If AI can identify these figures, it could be a powerful assistant for museums, libraries, and archives that manage vast digital collections of artworks. Imagine a curator quickly finding all depictions of Saint Francis across thousands of paintings, without manually checking each image.

Saint Francis

Founder of the Order of Friars Minor (Franciscans), Francis(cus) of Assisi; possible attributes: book, crucifix, lily, skull, stigmata

Saint Paul

the apostle Paul of Tarsus; possible attributes: book, scroll, sword

Saint Peter

the apostle Peter, first bishop of Rome; possible attributes: book, cock, (upturned) cross, (triple) crozier, fish, key, scroll, ship, tiara

Saint Sebastian

the martyr Sebastian; possible attributes: arrow(s), bow, tree-trunk

Saint Catherine

the virgin martyr Catherine of Alexandria; possible attributes: book, crown, emperor Maxentius, palm-branch, ring, sword, wheel

Mary Magdalene

the penitent harlot Mary Magdalene; possible attributes: book (or scroll), crown, crown of thorns, crucifix, jar of ointment, mirror, musical instrument, palm-branch, rosary, scourge

What We Did

We compared two families of AI:

Vision Language Models: (CLIP and SigLIP) that connect images to words.
Multimodal Large Language Models (GPT-4o and Gemini 2.5) that can process text and images together.
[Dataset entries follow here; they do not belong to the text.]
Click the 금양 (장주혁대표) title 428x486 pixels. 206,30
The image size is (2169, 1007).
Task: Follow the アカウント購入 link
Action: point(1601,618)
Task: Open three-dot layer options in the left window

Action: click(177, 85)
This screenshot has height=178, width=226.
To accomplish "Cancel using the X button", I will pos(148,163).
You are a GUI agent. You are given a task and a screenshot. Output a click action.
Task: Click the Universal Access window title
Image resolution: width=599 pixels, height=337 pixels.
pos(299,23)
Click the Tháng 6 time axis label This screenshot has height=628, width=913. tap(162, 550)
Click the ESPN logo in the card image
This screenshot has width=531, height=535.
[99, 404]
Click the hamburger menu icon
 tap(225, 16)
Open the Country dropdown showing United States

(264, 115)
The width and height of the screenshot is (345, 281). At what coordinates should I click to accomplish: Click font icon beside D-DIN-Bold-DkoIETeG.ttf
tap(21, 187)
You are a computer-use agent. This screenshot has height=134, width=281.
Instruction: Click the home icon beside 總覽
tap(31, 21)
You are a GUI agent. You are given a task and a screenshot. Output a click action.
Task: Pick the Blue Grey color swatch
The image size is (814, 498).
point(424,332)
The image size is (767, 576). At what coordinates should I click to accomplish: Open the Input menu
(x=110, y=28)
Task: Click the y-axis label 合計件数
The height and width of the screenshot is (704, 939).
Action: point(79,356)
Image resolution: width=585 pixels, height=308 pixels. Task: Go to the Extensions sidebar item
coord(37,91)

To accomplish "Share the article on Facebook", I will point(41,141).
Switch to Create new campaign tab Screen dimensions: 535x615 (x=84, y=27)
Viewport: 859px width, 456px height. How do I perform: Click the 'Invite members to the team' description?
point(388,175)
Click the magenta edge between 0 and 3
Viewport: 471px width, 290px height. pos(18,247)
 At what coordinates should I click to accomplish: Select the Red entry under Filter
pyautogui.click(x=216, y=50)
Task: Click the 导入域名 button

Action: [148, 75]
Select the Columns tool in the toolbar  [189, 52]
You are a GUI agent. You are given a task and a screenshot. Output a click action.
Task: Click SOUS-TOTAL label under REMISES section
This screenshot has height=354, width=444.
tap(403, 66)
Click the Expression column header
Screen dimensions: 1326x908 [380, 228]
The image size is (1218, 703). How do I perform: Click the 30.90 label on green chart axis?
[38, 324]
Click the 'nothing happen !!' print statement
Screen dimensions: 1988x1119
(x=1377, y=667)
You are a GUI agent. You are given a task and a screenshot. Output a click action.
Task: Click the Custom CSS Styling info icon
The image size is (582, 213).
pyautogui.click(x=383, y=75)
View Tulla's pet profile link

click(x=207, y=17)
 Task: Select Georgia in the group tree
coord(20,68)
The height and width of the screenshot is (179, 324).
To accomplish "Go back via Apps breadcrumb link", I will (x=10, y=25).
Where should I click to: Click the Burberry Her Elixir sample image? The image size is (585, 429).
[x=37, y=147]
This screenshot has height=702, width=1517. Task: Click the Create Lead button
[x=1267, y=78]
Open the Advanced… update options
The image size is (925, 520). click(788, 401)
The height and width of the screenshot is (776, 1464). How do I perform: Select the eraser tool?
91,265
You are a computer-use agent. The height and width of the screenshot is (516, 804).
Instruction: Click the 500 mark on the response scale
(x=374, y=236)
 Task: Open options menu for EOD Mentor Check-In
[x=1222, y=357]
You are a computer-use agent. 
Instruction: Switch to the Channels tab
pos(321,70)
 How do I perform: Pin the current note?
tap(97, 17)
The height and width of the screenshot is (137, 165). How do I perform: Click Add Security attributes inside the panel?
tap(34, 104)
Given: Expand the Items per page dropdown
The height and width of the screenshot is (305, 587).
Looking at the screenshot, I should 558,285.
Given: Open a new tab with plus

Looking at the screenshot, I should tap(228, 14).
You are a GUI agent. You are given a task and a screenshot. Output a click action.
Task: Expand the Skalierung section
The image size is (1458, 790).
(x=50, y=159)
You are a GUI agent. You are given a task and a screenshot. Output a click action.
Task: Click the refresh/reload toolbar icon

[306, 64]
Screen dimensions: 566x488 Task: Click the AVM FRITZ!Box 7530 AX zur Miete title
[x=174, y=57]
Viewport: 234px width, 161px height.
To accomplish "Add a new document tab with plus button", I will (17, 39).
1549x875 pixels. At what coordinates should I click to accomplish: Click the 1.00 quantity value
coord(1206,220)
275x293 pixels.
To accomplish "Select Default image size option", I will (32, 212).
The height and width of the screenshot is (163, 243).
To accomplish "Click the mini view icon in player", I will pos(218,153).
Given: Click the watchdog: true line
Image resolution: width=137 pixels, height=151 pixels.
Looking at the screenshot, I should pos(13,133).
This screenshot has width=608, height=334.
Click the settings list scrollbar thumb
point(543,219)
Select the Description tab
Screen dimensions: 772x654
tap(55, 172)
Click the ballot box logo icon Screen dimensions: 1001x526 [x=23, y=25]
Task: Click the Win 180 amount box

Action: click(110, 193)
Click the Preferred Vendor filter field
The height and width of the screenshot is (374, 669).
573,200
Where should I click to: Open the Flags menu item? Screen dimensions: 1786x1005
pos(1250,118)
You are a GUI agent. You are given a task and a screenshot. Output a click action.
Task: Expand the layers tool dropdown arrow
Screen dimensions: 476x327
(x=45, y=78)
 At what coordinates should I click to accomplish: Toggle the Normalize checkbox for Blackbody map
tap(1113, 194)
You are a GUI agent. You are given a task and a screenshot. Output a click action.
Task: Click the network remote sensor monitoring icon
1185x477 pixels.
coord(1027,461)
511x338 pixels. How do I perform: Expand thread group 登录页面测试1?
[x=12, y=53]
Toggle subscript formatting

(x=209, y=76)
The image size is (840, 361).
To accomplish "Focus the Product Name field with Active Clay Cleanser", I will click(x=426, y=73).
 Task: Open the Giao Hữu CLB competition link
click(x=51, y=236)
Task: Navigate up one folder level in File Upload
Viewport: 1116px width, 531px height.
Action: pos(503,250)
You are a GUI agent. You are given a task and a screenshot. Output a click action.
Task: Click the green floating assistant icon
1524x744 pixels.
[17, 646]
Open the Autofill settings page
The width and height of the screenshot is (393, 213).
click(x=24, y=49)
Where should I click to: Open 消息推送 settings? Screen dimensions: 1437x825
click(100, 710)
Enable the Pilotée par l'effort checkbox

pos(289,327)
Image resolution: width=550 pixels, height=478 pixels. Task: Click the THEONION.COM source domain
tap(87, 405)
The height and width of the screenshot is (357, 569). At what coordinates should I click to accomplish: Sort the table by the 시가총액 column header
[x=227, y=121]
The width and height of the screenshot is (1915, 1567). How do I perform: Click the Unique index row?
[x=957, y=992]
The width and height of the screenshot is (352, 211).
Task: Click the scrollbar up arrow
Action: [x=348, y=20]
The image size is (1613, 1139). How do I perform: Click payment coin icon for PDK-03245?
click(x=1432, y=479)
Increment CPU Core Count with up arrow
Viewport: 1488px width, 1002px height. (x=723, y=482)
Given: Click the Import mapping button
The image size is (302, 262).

We tested them on three collections of religious art and running three experiments. For each image we asked the AI to identify which saint was depicted using:

Just the names – asking the AI to match an image to a saint's name (E.g., Saint Sebastian).
Descriptions included – providing a short description of each saint's attributes (E.g. the martyr Sebastian; possible attributes: arrow(s), bow, tree-trunk).
A few examples – letting the AI learn from five examples before making its guesses.

What We Found

The results were interesting:

Modern AI models outperformed other approaches. Gemini 2.5 and GPT-4o, trained on general-purpose data, were more accurate than traditional machine learning systems trained specifically for this task.
Context matters. When we gave the models descriptions of the saints (like "Mary Magdalene, often shown with a book or crown"), they performed better.
Learning from a few examples wasn't always helpful. In some cases, adding examples confused the models instead of improving them.

So what?

This research demonstrates that AI can already assist us in navigating the complex world of art history. A crucial point is in the quality and curation of training data, which has a substantial impact on performance. This highlights the continued importance of expert knowledge in digital humanities applications.

The adoption of AI won't replace expert eyes; saints are still best recognized by trained scholars, especially in real-world scenarios where multiple saints are depicted in the same artwork. However, these models can still accelerate research and help identify patterns across vast collections.